Some have a story that is an endless loop of victimhood.
One woman here, well into her fifties, clings relentlessly to her feelings that her mother is the root of all her discontent. She has felt tormented since by her mother's faults and failings, erupting in fury recently over a minor disagreement. Her volcanic anger was frighteningly out of proportion to the precipitating event. But, of course, it was not really about the event, but about the pain of a lifetime. Until she is able to let go of the story of her mother as tormentor, this woman will never know peace.
Some people get an emotional payoff as they see others react with shock and sympathy to their difficult life stories.
A former patient would come to therapy each week, presenting some new horrendous affront from her ex-husband or one or both of her ungrateful adult children. She would present it and sit back, waiting for commiseration. After two weeks of this, I told her that she could get expressions of horror and sympathy from her friends for free, but she was paying me to help her to move on. "So," I would say. "Let's talk about how you're building a new life for yourself that isn't ruled by them and what they do to you, but by your own choices and preferences." What she needed to do was to change her story from victim to a woman with the freedom to make her own decisions and choices. It was a scary place to be at times. But it could be exciting, too.
Some obsolete stories complicate family relationships in a myriad of ways.

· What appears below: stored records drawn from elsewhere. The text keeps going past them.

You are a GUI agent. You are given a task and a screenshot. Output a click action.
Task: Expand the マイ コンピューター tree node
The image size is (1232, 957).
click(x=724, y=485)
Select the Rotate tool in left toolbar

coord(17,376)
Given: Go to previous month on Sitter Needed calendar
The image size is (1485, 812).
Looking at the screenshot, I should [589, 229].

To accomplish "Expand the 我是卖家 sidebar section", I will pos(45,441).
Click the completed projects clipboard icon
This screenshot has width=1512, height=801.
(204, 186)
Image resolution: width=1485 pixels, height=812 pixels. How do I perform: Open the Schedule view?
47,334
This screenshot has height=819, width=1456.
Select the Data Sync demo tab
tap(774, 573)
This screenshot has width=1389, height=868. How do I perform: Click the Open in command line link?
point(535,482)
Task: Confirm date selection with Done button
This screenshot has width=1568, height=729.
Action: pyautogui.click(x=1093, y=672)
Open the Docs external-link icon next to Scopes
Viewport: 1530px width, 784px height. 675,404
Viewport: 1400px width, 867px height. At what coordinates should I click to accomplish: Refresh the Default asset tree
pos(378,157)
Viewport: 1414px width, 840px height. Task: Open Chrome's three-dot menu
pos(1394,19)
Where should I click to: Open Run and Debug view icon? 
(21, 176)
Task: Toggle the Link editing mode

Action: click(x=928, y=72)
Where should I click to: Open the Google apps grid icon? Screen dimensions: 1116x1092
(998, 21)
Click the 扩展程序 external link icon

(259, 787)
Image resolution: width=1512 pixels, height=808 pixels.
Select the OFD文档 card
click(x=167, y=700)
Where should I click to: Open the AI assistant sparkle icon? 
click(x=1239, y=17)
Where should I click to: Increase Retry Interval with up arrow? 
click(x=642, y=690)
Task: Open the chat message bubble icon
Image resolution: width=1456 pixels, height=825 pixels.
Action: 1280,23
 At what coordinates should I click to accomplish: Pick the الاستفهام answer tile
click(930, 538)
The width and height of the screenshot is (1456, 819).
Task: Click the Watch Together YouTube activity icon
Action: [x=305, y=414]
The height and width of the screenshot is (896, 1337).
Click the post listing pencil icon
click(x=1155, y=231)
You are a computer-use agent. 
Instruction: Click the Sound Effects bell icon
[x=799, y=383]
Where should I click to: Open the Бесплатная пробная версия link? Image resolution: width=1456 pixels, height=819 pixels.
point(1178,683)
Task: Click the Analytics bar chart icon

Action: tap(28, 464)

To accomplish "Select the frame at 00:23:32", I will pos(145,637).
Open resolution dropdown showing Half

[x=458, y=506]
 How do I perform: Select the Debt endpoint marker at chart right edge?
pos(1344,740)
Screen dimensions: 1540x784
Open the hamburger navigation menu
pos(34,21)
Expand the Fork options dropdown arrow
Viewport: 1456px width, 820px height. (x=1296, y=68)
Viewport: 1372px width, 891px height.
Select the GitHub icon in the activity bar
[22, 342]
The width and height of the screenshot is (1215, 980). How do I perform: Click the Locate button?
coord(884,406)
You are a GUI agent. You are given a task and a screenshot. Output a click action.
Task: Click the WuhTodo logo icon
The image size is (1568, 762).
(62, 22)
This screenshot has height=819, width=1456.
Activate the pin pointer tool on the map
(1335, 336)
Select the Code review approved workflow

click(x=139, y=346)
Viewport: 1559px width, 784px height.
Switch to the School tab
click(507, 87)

A woman I'll call Elaine has a 50-year-old son she still treats like a wayward adolescent, second guessing every personal and career decision he makes, offering to pay his cell phone bill and then feeling that gives her the right to weigh in on his other financial decisions. And she wonders, with more than a little exasperation, why he doesn't like to call or visit and bemoans the fact that she has such a immature, ungrateful son.
Changing one's perspective and one's life story can be difficult and painful, but can lead one toward growth and a more satisfying new life.
It may mean taking responsibility for your own choices.
If, for example, you chose to stay home with your children, this decision -- while it may be one you'd make again in a minute -- may have been costly for your career as you originally envisioned it. Faced with such realities, you have a choice: you can cling to bitterness and regrets that your career wasn't what you had hoped or you can acknowledge the reality of hard decisions all women make and make peace with a decision that seemed right for you and your family at the time. Period. It doesn't make sense cling to a life story of missed opportunities and to blame your spouse or children or to expect a lifetime of compensation from them for the career that didn't happen as you might have liked.
It may mean letting go of old pain to make room for new possibilities.
If you had a less than ideal experience growing up with a parent or parents whose flaws were all too apparent, you also have a choice: you can choose to cling to the past, blaming your parents for your continuing misery, often long after they are gone, or you can seize the power and control of your own life now and grow beyond the challenges of your early life.
Sometimes it means letting go of even positive life stories if they have become obsolete.
When I was a child, I loved holidays, which my parents dreaded and hated, but which were nevertheless merry if Aunt Molly joined us and made the holiday special for us.
I vowed back then that, when I grew up, I would make holidays wonderful for my family of origin. I started cooking Thanksgiving, Christmas and Easter dinners when I was in my twenties. As long as Aunt Molly was alive, there was at least someone who was as interested in celebrating as I was. The others? Not so much. Both of my siblings, for many years, were uneasy with the whole concept of Christmas, preferring to spend it on the ski slopes or working for triple time.
In time, I came to realize that I needed to acknowledge that my Hostess for Family Celebrations was largely a fantasy -- my fantasy -- and that I needed to let go of this and just let holidays happen for me, my brother and sister.
It has worked wonderfully over the years as spontaneous celebrations have replaced dreaded obligations. Bob and I spent one Christmas and New Year's in Bangkok with my brother and his family and it was truly memorable. One of the most fun recent Thanksgivings we've had was via Skype when we savored simultaneous turkey dinners during a video visit between Los Angeles and Bangkok with my brother Mike and his wife Jinjuta. In recent years, too, Bob and I have taken turns hosting holidays with neighbors who also live far from loved ones and want to celebrate together.
Giving up the story of myself as family uniter, party planner and perpetual hostess has been a relief, I'm sure, for all concerned.
Now my story is that I simply love to stay in touch with loved ones, whatever day it is, and remember good times with them whether or not we are together this particular holiday season.
Letting go of old family roles can be liberating and lead to better relationships with kin.
Letting go of bitter life stories of victimhood can open your life to new strengths and opportunities.
Letting go of old anger can create room for joy.
When you change your story, you can change your life.